Understanding all these findings fundamentally undermines the outdated teachings on creating medio-lateral balance. Specifically trimming to the long axis. Here is an example.
When looking at this hoof, traditional teaching would trim to the long axis, represented by the red T. But what does the morphology tell us about the forces experienced by this hoof? Does trimming to the long axis understand and address the forces of the whole stance phase? Has this trim considered the capsule distortion and the fact that the medial wall is twice as long as the lateral wall and shunted, despite the lateral wall being “higher”?

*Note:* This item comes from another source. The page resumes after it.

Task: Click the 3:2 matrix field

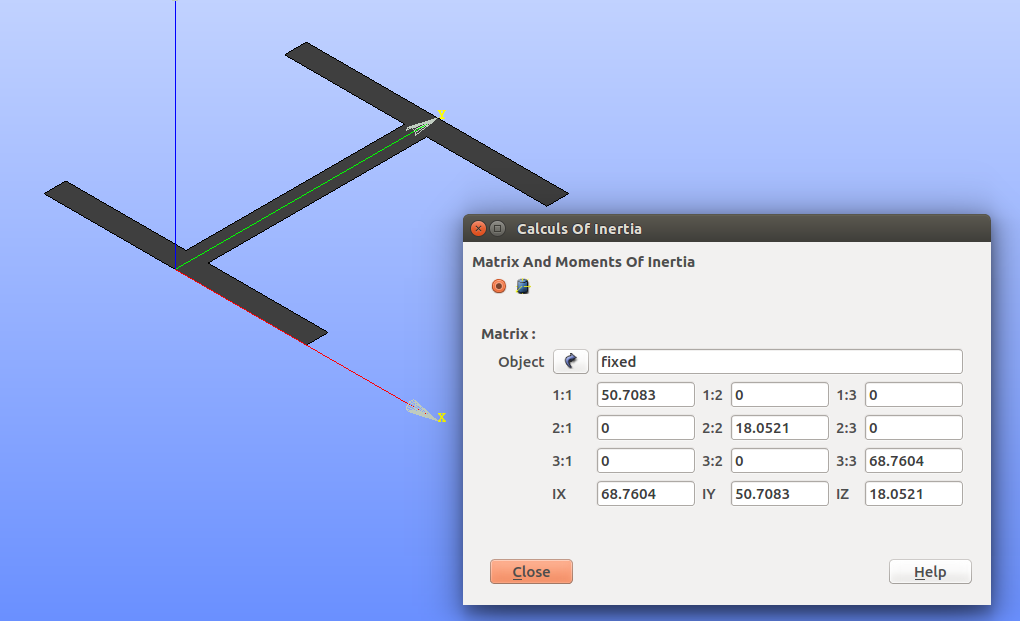Action: tap(779, 460)
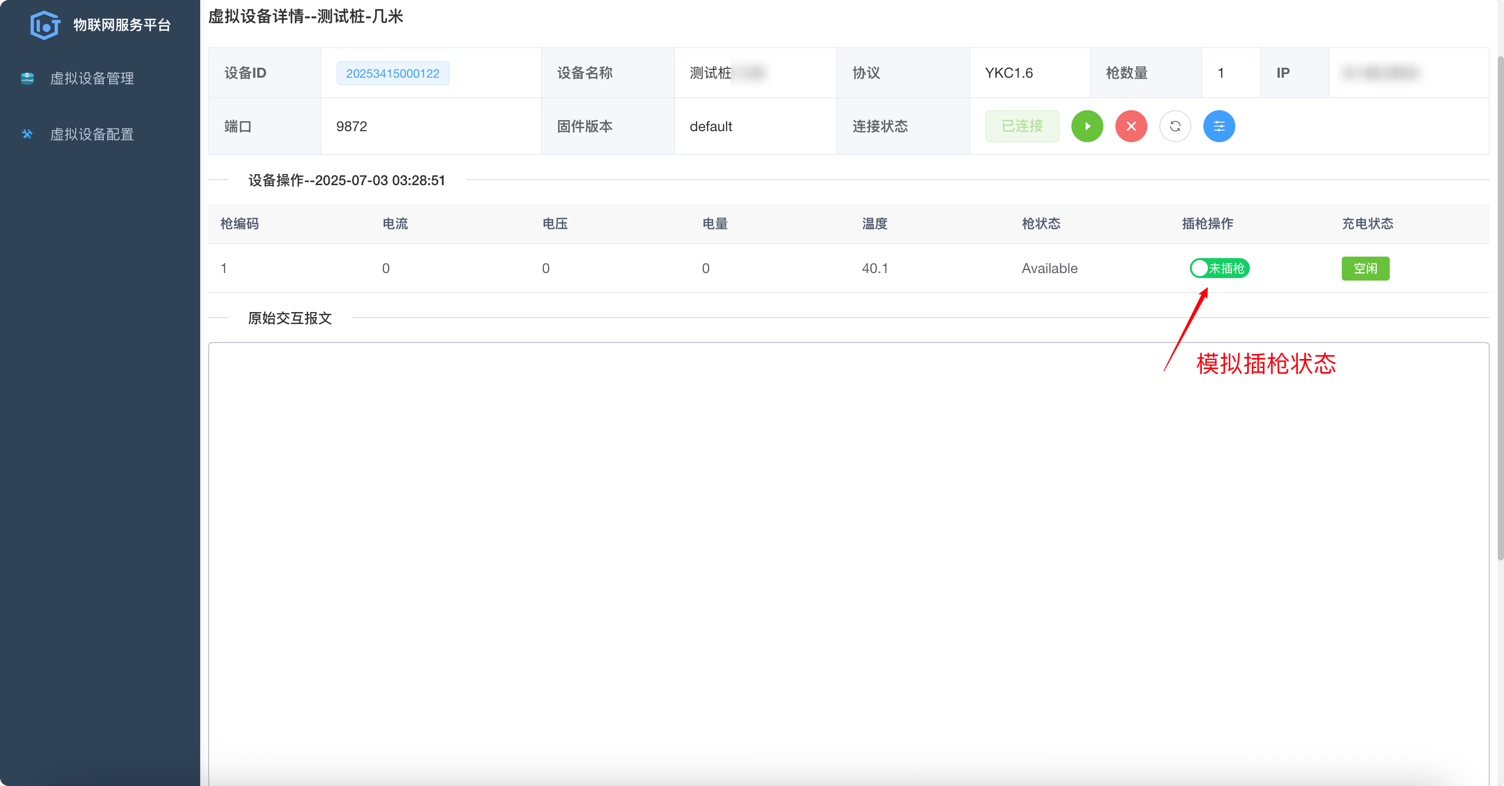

If we look at this hoof with the understanding of impulse and how this affects morphology and causes the contraction and shunting seen, a different trim is indicated when we also consider the soft tissue characteristic of the back of the hoof.
This trimming method, based on F-Balance, a trim researched and published in Germany, considers the morphological changes and understands the loads during the stance phase. It allows displaced structures to relax back into place while still creating a level landing to the eye (See shoeing suggestion represented by the grey bar). Both wall lengths have been matched by following the functional sole, leaving a flexion gap. Both landing and loading have now been considered. We also must consider the fact that medial shunting is most probably uncomfortable for the horse; the horse does not want to land level while the medial aspect of the hoof creates discomfort.
For an in-depth understanding of the theories presented here, please watch the F-balance and understanding hoof morphology webinars. Where a deeper understanding of the twists that happen to the hoof are explored by myself and the hoof architect.
In conclusion, we identify that the widespread practice of evaluating medio-lateral hoof balance according to how the hoof lands has its limitations. While farriery can affect changes to the metacarpo-phalangeal angle and of landings purely due to uneven wall heights, this doesn’t address the whole stance phase. Landings are affected by other variables that must be considered. Conformation, posture, and physiology, such as fascial restrictions, etc. Furthermore, the practice of trimming and shoeing to force level landings is also contra-indicated when considering the whole stance phase. Firstly, at landing, there are very small forces at play when compared to the whole weight of the horse on the limb at midstance. Forcing level landings may affect impulse and the CoP at midstance, and these have direct and profound implications to hoof morphology and subsequently posture and how the hoof interacts with deformable surfaces.
Considering the aggregated research presented, while creating a level landing to the eye is still good practice, it is limited by variables outside of the farrier’s control, conformation, gait, and posture, for example. Reading the hoof to understand the concentrations of load over time, and trimming accordingly, is indicated over and above a blinkered focus on creating level landings. This is especially true when taking more subtle measurements with slow-motion cameras or other technologies such as giros or pressure mats.